Grieving the end of a playdate may seem silly, but there is also a way in which it is a microcosm of the kind of grief that is always in the air for all of us. We love and we lose, over and over again. It delights me the way S lets himself feel it all. So many of us put on armor. I suspect he will over time, too. But right now he is here for all of it, the highs and the lows. He is even starting to experience the more complicated experience of having two contradictory feelings at once. He recently told me that he wants to move into his own bedroom so he can make his space fully his own. But in that conversation his eyes welled up as he talked through the prospect of missing the post-lights out talks that he and J have in the summers when their bedtimes align. A chapter on the cusp of ending.

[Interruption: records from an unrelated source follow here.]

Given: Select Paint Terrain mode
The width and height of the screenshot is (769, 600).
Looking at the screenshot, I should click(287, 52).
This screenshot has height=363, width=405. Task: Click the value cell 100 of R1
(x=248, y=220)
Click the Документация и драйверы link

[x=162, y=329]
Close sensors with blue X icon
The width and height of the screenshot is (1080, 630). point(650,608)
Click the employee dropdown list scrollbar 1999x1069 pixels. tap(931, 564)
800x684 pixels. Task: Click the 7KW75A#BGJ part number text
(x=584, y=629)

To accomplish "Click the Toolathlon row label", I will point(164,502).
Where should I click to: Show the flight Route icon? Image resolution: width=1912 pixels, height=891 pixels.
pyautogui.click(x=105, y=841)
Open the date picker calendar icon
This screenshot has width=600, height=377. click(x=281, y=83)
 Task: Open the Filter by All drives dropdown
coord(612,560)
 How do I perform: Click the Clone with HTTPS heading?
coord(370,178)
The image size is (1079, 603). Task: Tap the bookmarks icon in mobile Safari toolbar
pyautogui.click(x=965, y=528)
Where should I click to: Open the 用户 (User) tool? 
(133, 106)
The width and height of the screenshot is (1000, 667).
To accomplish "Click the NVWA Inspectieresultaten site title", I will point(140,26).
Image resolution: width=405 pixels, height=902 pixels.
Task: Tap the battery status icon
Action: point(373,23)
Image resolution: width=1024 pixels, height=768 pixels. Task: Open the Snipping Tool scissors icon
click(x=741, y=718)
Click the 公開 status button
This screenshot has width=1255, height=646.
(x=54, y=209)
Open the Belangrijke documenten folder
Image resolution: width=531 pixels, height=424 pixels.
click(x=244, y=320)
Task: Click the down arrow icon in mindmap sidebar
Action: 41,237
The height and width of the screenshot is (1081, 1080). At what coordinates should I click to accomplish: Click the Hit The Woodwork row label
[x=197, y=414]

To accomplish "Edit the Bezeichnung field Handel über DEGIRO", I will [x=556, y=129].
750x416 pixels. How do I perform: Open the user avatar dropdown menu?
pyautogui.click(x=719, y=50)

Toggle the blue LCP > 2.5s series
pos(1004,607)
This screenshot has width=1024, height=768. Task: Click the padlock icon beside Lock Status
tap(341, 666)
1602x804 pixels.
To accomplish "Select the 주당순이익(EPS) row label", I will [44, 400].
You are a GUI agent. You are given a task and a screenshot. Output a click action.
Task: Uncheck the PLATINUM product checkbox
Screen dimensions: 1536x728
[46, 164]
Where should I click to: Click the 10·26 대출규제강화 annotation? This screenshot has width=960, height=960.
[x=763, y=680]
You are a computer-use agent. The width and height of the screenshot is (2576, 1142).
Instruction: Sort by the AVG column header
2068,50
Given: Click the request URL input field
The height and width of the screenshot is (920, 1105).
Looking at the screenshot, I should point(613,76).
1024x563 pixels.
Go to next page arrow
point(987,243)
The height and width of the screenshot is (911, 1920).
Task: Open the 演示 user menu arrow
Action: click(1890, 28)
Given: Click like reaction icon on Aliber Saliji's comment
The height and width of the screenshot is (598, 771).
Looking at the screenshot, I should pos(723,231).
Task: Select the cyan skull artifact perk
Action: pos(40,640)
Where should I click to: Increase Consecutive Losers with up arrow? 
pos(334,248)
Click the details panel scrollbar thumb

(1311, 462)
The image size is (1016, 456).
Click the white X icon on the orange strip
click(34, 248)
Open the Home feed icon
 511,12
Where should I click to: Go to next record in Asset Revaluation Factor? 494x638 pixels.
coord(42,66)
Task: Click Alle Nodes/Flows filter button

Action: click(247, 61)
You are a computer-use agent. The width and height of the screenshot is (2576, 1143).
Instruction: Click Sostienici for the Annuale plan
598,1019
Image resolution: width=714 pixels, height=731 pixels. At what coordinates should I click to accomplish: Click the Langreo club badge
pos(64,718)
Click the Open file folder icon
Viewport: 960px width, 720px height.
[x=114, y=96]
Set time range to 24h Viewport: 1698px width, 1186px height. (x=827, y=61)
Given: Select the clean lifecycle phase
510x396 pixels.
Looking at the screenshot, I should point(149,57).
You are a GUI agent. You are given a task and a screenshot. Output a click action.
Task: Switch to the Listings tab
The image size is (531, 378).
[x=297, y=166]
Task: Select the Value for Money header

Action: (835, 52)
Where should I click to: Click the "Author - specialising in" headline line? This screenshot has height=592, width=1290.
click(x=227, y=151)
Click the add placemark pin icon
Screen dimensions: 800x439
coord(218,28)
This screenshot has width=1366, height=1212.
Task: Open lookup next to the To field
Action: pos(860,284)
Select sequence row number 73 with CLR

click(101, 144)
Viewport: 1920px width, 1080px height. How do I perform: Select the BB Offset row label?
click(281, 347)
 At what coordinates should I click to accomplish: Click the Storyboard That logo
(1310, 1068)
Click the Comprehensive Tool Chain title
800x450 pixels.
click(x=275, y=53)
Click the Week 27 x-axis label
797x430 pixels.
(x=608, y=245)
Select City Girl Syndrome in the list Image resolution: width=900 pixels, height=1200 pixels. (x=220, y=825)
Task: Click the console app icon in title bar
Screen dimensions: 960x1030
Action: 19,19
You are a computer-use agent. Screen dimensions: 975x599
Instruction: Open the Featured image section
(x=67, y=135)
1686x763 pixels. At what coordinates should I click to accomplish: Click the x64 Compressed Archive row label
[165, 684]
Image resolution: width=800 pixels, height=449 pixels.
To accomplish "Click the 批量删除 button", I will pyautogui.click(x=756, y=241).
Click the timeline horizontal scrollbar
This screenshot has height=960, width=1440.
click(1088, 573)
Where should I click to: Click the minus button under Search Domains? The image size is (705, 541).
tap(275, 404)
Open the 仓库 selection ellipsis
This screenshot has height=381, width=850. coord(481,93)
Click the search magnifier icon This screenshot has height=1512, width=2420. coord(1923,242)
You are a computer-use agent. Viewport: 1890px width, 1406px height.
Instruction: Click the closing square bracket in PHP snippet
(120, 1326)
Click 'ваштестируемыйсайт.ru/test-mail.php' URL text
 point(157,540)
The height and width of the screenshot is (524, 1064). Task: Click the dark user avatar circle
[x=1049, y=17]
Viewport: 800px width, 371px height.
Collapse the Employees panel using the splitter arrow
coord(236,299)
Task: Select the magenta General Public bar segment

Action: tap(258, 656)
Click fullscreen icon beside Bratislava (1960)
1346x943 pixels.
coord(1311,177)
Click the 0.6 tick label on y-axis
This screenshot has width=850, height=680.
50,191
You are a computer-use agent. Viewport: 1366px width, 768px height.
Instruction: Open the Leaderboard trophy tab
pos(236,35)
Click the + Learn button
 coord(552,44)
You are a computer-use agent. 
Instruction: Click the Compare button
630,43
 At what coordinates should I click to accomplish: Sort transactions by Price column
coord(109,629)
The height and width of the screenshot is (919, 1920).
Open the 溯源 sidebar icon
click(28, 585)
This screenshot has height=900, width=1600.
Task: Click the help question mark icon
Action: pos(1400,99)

Telling you this anecdote has me thinking again about what stories are mine to share, what stories of mine I want to share in this somewhat permanent and discoverable form. Last week J mentioned that he had searched my name online at school and stumbled upon a bunch of my old writing. It led me to do the same, and I felt a sudden urgent need to excavate. I cut and pasted several old Medium posts into a personal document and erased the public posts permanently. This was entirely self-motivated; J even asked why I was taking down the stories about him, as if he was sad about it. Maybe I felt a bit of the vibe that prompted Kiese Laymon to buy back the rights to his book and change it. I just feel different, it is a new chapter after all, and I’m not sure I feel comfortable with the vestiges of prior chapters sitting around for those without context for me to discover. Does this make any sense at all as I embark upon this very personal and public writing project with you? Probably not. But the purge felt like the right move in that moment, and (so far) I have no regrets.
–
It is now Friday evening, and I am finally wrapping up this letter I started two days ago. I feel only slightly less serene than I did at prior writing. (Luckily you missed me on Thursday, when I was wild and wooly!) I am thinking tonight about your quest to find ways to make things better, to live and be a human in the best way you can. I am always drawn like a magnet to anyone emitting that kind of what-should-I-with-my-life energy. When it comes from me, I sometimes see it as contemptible dissatisfaction. But I think that’s unfair. I think the hunt for meaning is beautiful.
Right now, my own hunt has taken me to start a 10-week poetry class. It is a daunting endeavor! It has been such a busy week that I haven’t really yet jumped in. That will be a weekend project, along with coaching this season’s last sixth grade basketball game and then taking the team out for pizza. Poetry! Pizzas! Throw in some errands and lots of sleep, and I have myself a lovely little weekend.
Your letter is waiting for me in my inbox, and I can’t stand the suspense any longer. Happy Friday to you, and to you a goodnight!